= Problem requirements =
Exactly reproduce each of the entries shown below.

::: Data provided :::

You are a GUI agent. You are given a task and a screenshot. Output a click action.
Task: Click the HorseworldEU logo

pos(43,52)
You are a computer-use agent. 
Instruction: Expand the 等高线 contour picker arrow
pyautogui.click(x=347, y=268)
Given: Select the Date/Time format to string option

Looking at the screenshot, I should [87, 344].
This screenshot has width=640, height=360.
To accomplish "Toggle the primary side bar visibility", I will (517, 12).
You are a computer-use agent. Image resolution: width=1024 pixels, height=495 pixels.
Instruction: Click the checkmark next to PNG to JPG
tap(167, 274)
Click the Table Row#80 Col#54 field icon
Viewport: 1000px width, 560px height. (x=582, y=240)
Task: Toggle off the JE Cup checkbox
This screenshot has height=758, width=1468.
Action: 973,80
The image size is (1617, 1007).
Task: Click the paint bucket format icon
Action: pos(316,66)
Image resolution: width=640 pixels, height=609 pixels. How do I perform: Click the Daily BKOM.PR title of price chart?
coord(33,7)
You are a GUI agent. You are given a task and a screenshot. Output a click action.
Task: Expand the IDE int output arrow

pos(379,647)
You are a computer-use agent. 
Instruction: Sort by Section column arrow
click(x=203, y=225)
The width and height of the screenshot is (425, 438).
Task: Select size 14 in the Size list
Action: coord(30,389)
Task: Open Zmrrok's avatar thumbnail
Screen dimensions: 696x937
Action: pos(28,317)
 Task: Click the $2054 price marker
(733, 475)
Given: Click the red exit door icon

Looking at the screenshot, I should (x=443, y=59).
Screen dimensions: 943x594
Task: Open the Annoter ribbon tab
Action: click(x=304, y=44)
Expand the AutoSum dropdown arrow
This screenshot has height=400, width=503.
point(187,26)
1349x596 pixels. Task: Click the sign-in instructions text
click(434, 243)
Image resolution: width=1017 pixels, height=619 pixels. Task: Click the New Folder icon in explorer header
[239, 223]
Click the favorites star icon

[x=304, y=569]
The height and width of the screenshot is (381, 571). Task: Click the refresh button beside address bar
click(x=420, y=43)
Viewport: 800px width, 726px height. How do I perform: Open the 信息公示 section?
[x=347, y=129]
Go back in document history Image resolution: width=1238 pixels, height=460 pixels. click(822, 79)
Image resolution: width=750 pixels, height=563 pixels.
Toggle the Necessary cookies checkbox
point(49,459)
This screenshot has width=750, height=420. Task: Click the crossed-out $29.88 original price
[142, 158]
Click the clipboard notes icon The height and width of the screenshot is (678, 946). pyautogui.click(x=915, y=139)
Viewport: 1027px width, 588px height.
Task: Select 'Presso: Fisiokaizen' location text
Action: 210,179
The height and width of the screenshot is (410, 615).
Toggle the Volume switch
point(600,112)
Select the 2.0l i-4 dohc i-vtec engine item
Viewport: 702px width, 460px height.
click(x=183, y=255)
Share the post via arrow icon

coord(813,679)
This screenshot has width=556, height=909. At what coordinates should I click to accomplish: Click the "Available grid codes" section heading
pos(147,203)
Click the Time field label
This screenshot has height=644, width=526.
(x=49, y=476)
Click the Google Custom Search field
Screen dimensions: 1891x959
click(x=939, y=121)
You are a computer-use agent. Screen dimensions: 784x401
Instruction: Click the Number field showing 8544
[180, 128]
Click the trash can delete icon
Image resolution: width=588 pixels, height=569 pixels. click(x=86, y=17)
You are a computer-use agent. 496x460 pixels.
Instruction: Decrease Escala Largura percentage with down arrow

:::

= Result of the exercise =
You are a GUI agent. You are given a task and a screenshot. Output a click action.
Task: Click the HorseworldEU logo

pos(43,52)
You are a computer-use agent. 
Instruction: Expand the 等高线 contour picker arrow
pyautogui.click(x=347, y=268)
Given: Select the Date/Time format to string option

Looking at the screenshot, I should [87, 344].
This screenshot has width=640, height=360.
To accomplish "Toggle the primary side bar visibility", I will (517, 12).
You are a computer-use agent. Image resolution: width=1024 pixels, height=495 pixels.
Instruction: Click the checkmark next to PNG to JPG
tap(167, 274)
Click the Table Row#80 Col#54 field icon
Viewport: 1000px width, 560px height. (x=582, y=240)
Task: Toggle off the JE Cup checkbox
This screenshot has height=758, width=1468.
Action: 973,80
The image size is (1617, 1007).
Task: Click the paint bucket format icon
Action: pos(316,66)
Image resolution: width=640 pixels, height=609 pixels. How do I perform: Click the Daily BKOM.PR title of price chart?
coord(33,7)
You are a GUI agent. You are given a task and a screenshot. Output a click action.
Task: Expand the IDE int output arrow

pos(379,647)
You are a computer-use agent. 
Instruction: Sort by Section column arrow
click(x=203, y=225)
The width and height of the screenshot is (425, 438).
Task: Select size 14 in the Size list
Action: coord(30,389)
Task: Open Zmrrok's avatar thumbnail
Screen dimensions: 696x937
Action: pos(28,317)
 Task: Click the $2054 price marker
(733, 475)
Given: Click the red exit door icon

Looking at the screenshot, I should (x=443, y=59).
Screen dimensions: 943x594
Task: Open the Annoter ribbon tab
Action: click(x=304, y=44)
Expand the AutoSum dropdown arrow
This screenshot has height=400, width=503.
point(187,26)
1349x596 pixels. Task: Click the sign-in instructions text
click(434, 243)
Image resolution: width=1017 pixels, height=619 pixels. Task: Click the New Folder icon in explorer header
[239, 223]
Click the favorites star icon

[x=304, y=569]
The height and width of the screenshot is (381, 571). Task: Click the refresh button beside address bar
click(x=420, y=43)
Viewport: 800px width, 726px height. How do I perform: Open the 信息公示 section?
[x=347, y=129]
Go back in document history Image resolution: width=1238 pixels, height=460 pixels. click(822, 79)
Image resolution: width=750 pixels, height=563 pixels.
Toggle the Necessary cookies checkbox
point(49,459)
This screenshot has width=750, height=420. Task: Click the crossed-out $29.88 original price
[142, 158]
Click the clipboard notes icon The height and width of the screenshot is (678, 946). pyautogui.click(x=915, y=139)
Viewport: 1027px width, 588px height.
Task: Select 'Presso: Fisiokaizen' location text
Action: 210,179
The height and width of the screenshot is (410, 615).
Toggle the Volume switch
point(600,112)
Select the 2.0l i-4 dohc i-vtec engine item
Viewport: 702px width, 460px height.
click(x=183, y=255)
Share the post via arrow icon

coord(813,679)
This screenshot has width=556, height=909. At what coordinates should I click to accomplish: Click the "Available grid codes" section heading
pos(147,203)
Click the Time field label
This screenshot has height=644, width=526.
(x=49, y=476)
Click the Google Custom Search field
Screen dimensions: 1891x959
click(x=939, y=121)
You are a computer-use agent. Screen dimensions: 784x401
Instruction: Click the Number field showing 8544
[180, 128]
Click the trash can delete icon
Image resolution: width=588 pixels, height=569 pixels. click(x=86, y=17)
You are a computer-use agent. 496x460 pixels.
Instruction: Decrease Escala Largura percentage with down arrow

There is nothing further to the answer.